Once upon a time, the Christian church understood that death was a powerful force and that people need to set aside time and contemplate it, and make peace with it. The Mexican day of the dead festivities are a fine case in point. I don’t know if the rise of visible Paganism has gone alongside the Christian fear associated with this, their festival. The rise in commercial exploitation hasn’t helped.
For the fearful, it’s a slippery slope. You start by letting kids wear pointy hats and carve pumpkins and before you know it, they’ll be worshipping Satan and dabbling in dangerous occult practices. Satan, it is often forgotten, is a figure from Christian mythology. He may parallel certain goat footed Pagan Gods but that’s a whole other story.
When did the Church start trying to be so clean and safe? All Saints day, today, would have honoured the saints.
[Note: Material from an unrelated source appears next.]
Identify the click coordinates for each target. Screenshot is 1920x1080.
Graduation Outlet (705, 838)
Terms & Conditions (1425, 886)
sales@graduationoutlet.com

The majority of people ‘blessed’ with the title got it by dying in strange, grotesque, horrible ways. The kind of deaths that modern torture porn films could really get their teeth into. Its odd, really, that this material has never been mined for entertainment. The mentality that would draw a big crowd to watch someone being hung, drawn and quartered is alive and well and sitting in a cinema near you, waiting for the strange catharsis of gore. Mediaeval Christianity was full of the dark and grotesque. Tombs depicting decomposing corpses, horrible faces in the church roof – all the material of fear and reality, right there. The depictions of Hell used to be pretty wild, too, all naked flesh and horrible torment. But again, we have the cinema for that, we don’t go to church expecting to see people having their breasts torn off.
Religions evolve. All Hallows Day has all but vanished, and Hallow ‘een as take over, and been kicked out of the Christian calendar to become a strange, secular rite involving costumes and chocolate. Next time someone tells you that Paganism is somehow invalidated by its youth, or by not being the same as ancient Paganism, hold this thought. The Christianity that decries Halloween today would not make the slightest sense to the people who celebrated as a Christian festival it not so many generations ago.